The Sweet Madness of Pennant Race Baseball
It is difficult to imagine that two baseball games could have been as different as those played by Washington this weekend. As good as the Nationals were on Saturday, they were equally moribund on Sunday. On Saturday the Nationals won a 10-4 laugher in front of 40,000 fans who went home dancing on air. Ian Desmond and Ryan Zimmerman hit three-run home runs. Gio Gonzalez won his twentieth game and Adam LaRoche equaled his all-time high in single season home runs with his 32nd.
A NL East Championship and a commanding presence in the playoffs seemed just around the corner Saturday afternoon and every fan leaving the park was ready for the games to start the next day. Then the sun rose on a new day and it was as if the two teams switched uniforms to play the next game. It is pennant race baseball and the mood swings are maddening. It is a wild roller coaster for the emotions, but all you can do is hang on and enjoy the ride.
On Sunday Bryce Harper lost the ball in the sun and Jayson Werth did it an inning later just to make “the Kid” feel better. Both of those routine fly balls fell to earth within a few feet of the two outfielders and ignited rallies for Milwaukee. Those and other miscues committed by the Nationals were instrumental in forging the final margin of the game, a dismal 6-2 affair in which the Nationals squandered what little offense they managed.
Milwaukee acted every bit like the team that was scratching for its existence and under the same sky they managed to lose absolutely zero fly balls in the sun. There were more errors than showed in the box score and the Nationals looked like a team that had been out late the night before. The team that appeared ready for the playoffs on Saturday had vanished in scant hours.
In the lean years no one would have cared. Washington fans would have packed the score sheets, gone home early and thought nothing of it. But now we are in first place with ten games left in the 2012 season and we have learned to care about “magic numbers.” Like the players, we want that first NL East Championship–the first of any kind by a Washington team since the ’33 Nationals won the American League title.
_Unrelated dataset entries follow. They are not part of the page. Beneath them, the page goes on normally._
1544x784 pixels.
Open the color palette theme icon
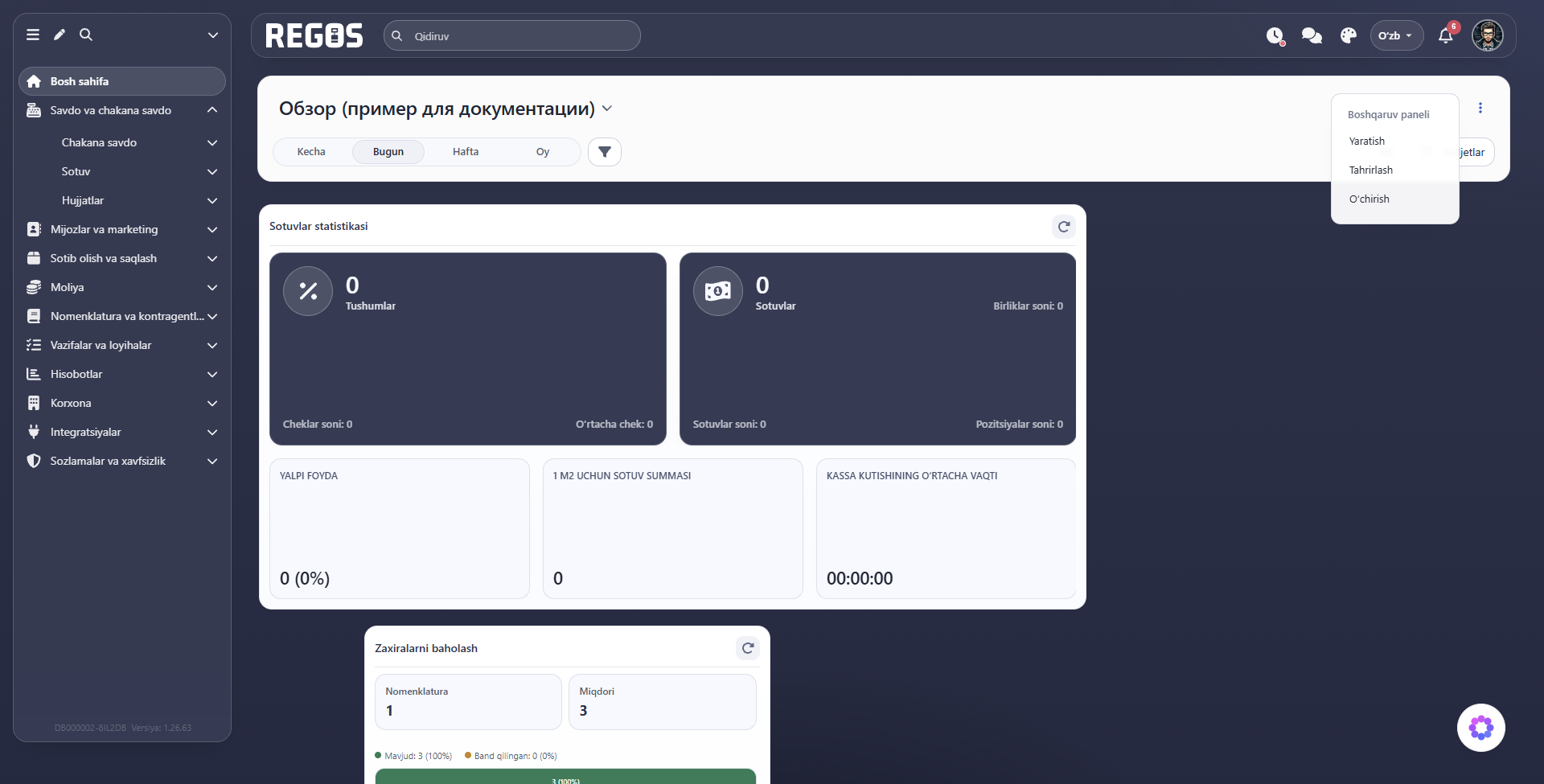coord(1349,35)
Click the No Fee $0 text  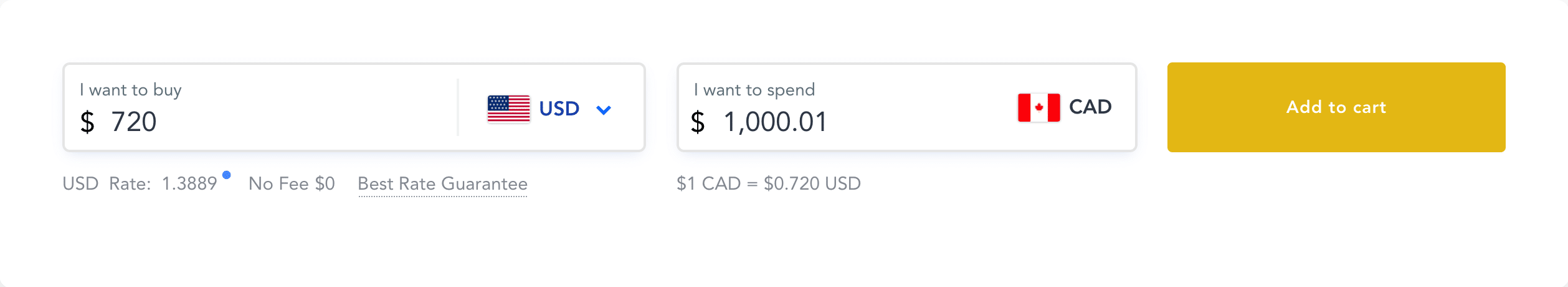click(292, 183)
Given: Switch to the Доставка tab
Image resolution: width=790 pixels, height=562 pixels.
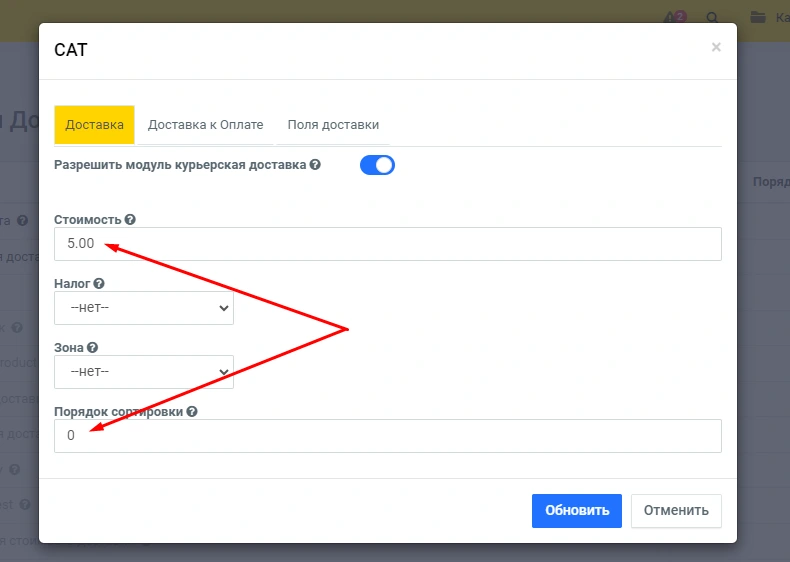Looking at the screenshot, I should (x=94, y=125).
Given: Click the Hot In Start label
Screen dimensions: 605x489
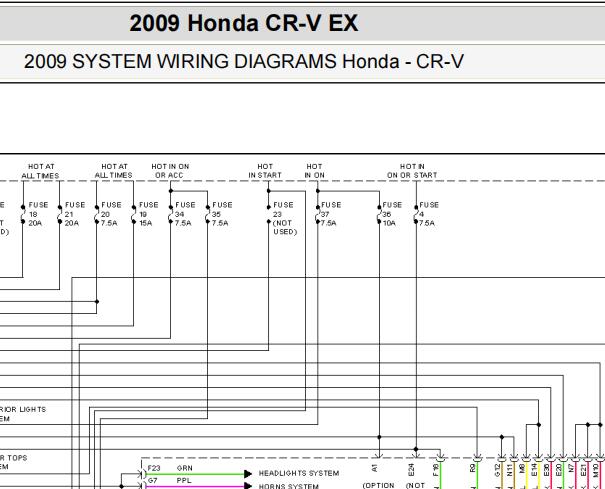Looking at the screenshot, I should (x=265, y=170).
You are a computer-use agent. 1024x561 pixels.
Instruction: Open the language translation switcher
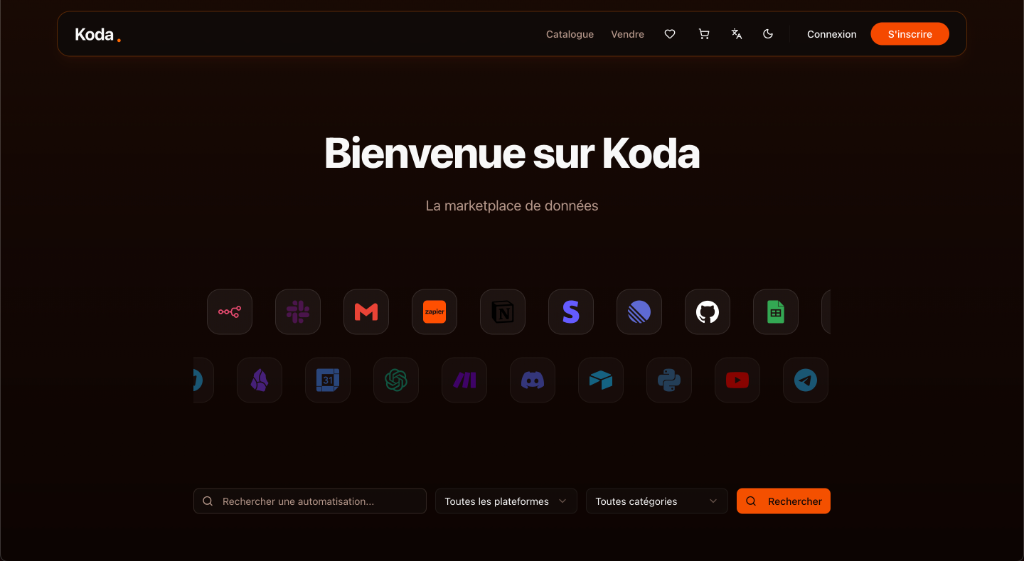coord(737,34)
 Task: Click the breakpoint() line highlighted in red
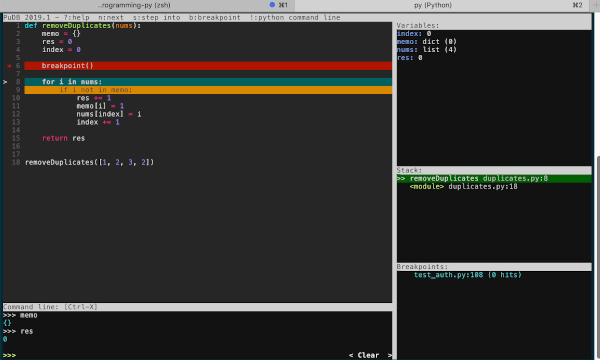coord(208,66)
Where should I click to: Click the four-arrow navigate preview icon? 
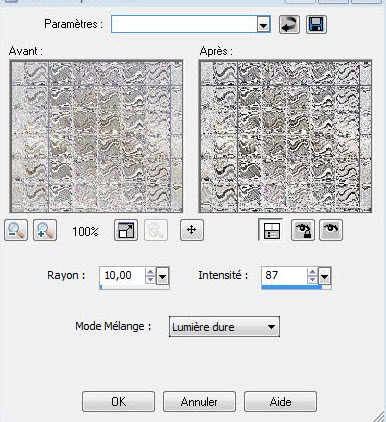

You don’t have to be a math whiz to count the games down. Atlanta loses; Washington Wins; the magic number goes down. On Sunday the number remained ever so painfully un-moved. The number was six at the start of play Sunday and there it sits still.
As easy as it was to anticipate the Saturday game with Gio Gonzalez pitching, it was worrisome to consider just what Chien-ming Wang would do on Sunday. Each lived up to their billing. Gio Gonzalez pitched a masterpiece that was worthy of a potential Cy Young Award winner. Wang gave up eight hits over four innings, two runs and was lucky to escape with as little damage as that. But he deserved better support in the field that he or subsequent pitchers got.
The Brewers are fighting elimination from the Wild Card race and they played like a team that has its back to the wall. There is one more game against them on this home stand. On Monday former Washington farm hand, Marco Estrada, will take the mound against Jordan Zimmermann. The match up should be better than on Sunday.
The Monday game takes on added significance because there are six games on the road that follow: three against the Phillies in Philadelphia and three against the Cardinals in St. Louis. The games do not get easier and that is the lesson of the pennant race. There are no easy games in late September when everything is on the line and everyone is playing for keeps.
The tension just ramps up another notch in October. There is a new sense of urgency. When the team is trailing and the magic number is sitting there standing still, anticipation builds before each at bat, every half inning. Washington fans have just begun to discover that with the joys of the pennant race come the tribulations of waiting for the paint to dry on that shiny new Chevy. You cannot drive away in it until it is ready.
It is a sweet madness and we will miss it when it is gone.